Downtown Association of Fairbanks – Fairbanks Alaska
zoning

REVITALIZATION SCORECARD

The implementation phase of Vision Fairbanks is over.  See News-Miner article. Neither of the plan’s foundational pieces – revising traffic circulation downtown and creating new zoning tools – found support among transportation planners and the Borough Assembly, respectively.

Several candidates for local office* have a voting record on measures meant to ‘set the stage’ for economic development downtown.  In the last year, incumbent Borough Assembly candidates Joseph Blanchard II and Michael Dukes cast votes on two Vision Fairbanks implementation measures.

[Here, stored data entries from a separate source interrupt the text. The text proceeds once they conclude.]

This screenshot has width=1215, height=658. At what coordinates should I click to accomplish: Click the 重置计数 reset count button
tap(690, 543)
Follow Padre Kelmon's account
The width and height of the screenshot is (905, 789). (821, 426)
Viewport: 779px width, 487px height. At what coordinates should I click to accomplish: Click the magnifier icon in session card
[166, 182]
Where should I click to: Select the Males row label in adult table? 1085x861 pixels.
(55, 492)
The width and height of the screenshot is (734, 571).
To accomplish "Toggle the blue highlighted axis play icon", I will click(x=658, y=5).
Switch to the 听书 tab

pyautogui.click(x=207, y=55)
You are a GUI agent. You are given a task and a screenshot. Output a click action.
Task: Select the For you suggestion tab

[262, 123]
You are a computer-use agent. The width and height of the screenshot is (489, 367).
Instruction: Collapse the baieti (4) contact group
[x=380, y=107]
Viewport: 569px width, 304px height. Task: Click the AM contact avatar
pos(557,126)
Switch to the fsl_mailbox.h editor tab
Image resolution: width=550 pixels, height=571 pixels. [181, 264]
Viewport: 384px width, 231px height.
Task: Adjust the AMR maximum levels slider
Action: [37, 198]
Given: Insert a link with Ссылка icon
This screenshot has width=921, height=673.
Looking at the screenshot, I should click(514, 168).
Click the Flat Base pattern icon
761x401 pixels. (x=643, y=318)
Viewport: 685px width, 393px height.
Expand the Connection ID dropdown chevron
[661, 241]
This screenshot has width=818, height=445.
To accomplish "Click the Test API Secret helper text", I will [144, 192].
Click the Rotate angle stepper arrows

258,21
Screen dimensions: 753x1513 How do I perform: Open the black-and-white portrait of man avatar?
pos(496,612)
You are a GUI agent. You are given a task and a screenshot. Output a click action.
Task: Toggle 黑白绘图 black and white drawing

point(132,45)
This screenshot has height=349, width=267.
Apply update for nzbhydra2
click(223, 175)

The first was on March 24, 2011.  Ordinance 2010-09 would have created new zoning tools to attract future investment. The ordinance failed in a tie vote and the vote was as follows:

FOR: Hutchison, Kassel, Musick, Winters

AGAINST: Blanchard, Dukes, Howard, Want

The next was June 23, 2011.  Ordinance 2011-31would have created new zoning tools to attract future investment and enhance parking provisions downtown. The ordinance failed and the vote was as follows:

FOR: Kassel, Musick, Winters

AGAINST: Beck, Blanchard, Dukes, Howard, Hutchison, Want

Revitalizing a downtown is complex.  The Downtown Association is committed to an all-of-the-above approach to downtown’s day-to-day and necessary long-term structural changes.  So we’ll explore possibilities remaining in the Vision Fairbanks plan, continue to generate ideas and events that bring people downtown and support the efforts and ideas of others to do the same.

*There have been no Vision Fairbanks-inspired ordinances or resolutions at the City Council in the last twelve months, so there is no voting record for the lone incumbent candidate John Eberhart.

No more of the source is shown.